The distribution of soccer and baseball

by on May 26, 2005 at 6:55 am in Sports | Permalink

Some time ago I asked why soccer is not more popular in the United States.  The Brookings Institution now has produced a new book -- yes an economic analysis -- on the distribution of soccer and baseball around the world.  I gleaned a few tidbits:

1. In the nineteenth century, soccer was used to cement business relationships, just as golf might be used today.  The British elite - led by "gentlemen amateurs" -- spread soccer through the empire with deliberately imperial goals.

2. American baseball was commercialized to greater degree.  Monopoly leagues made the game more profitable and better organized, but were less effective for spreading the sport overseas.  Monopolists, after all, do restrict output to some degree.  The U.S. organized few overseas baseball tours, but we did get baseball to the Caribbean and Japan.

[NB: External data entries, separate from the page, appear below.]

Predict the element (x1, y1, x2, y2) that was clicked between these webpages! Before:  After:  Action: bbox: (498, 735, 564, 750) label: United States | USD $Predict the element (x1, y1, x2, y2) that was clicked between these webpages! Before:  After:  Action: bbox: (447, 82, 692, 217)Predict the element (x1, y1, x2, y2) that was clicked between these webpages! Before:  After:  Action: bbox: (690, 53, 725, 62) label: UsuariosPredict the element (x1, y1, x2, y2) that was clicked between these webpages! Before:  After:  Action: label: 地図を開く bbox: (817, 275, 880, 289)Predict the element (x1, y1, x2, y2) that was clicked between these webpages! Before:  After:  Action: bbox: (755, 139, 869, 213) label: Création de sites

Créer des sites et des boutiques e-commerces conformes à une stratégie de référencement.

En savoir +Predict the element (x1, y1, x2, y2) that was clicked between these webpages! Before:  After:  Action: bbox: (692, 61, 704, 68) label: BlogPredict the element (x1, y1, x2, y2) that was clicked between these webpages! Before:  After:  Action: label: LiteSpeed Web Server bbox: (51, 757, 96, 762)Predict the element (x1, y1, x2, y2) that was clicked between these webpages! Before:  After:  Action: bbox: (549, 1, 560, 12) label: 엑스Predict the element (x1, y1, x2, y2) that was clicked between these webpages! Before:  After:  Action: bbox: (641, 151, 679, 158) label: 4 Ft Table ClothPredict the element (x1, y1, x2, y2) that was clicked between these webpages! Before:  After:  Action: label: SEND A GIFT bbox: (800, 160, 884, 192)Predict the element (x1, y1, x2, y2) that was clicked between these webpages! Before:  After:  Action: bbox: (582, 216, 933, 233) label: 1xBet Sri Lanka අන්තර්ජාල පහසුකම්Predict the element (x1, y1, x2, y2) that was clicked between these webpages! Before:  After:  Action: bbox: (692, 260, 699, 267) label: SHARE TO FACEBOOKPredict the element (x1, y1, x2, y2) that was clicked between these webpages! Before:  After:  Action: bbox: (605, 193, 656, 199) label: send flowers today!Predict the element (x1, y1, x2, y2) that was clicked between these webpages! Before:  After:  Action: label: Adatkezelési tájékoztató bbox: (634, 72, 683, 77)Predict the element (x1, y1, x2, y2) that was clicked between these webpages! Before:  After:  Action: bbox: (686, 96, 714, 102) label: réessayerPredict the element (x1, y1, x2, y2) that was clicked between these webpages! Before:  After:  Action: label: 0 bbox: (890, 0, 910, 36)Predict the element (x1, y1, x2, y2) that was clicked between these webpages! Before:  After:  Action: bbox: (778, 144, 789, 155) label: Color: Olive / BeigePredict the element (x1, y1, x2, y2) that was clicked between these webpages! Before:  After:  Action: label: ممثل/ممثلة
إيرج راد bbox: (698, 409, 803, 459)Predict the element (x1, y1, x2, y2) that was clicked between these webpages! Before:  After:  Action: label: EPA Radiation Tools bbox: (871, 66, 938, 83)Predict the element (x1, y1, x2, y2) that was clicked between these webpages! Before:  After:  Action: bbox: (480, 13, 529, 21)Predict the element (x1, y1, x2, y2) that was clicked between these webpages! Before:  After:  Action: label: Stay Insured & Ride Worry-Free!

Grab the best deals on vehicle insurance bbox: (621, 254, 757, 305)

3. The rise of nationalism in the early twentieth century boosted soccer as a means of expressing rivalries; no comparable international network existed for baseball at the time.

4. The combination of hierarchical leagues and not-for-profit clubs, which has characterized soccer for the twentieth century, is poorly suited to the age of modern commercial sport.  Its days probably are numbered.

Of course, the bigger puzzle, in my view, is why anyone likes either sport at all.

Addendum: Daniel Akst offers some observations on why soccer is gaining ground in the U.S...

–Baseball has a tremendous emphasis on individual performance. When you strike out, everyone can see, and some kids come out of the batter’s box crying. Hitting is *extremely* hard, as is pitching to a four-footer. Really lousy baseball players are more marginalized and embarrassed than really lousy soccer players. Soccer is more "everybody run around," although of course individuals matter.
–Contemporary parents are obsessed with safety. Soccer is perceived as safer, and may well be, at least until the kids get a little older and start banging into one another harder.
–Girls seem to like soccer better, and co-ed soccer seems to go on longer than co-ed baseball, perhaps because girls can compete more effectively at this sport. My son’s little league is already probably 97% male, and he’s only 8.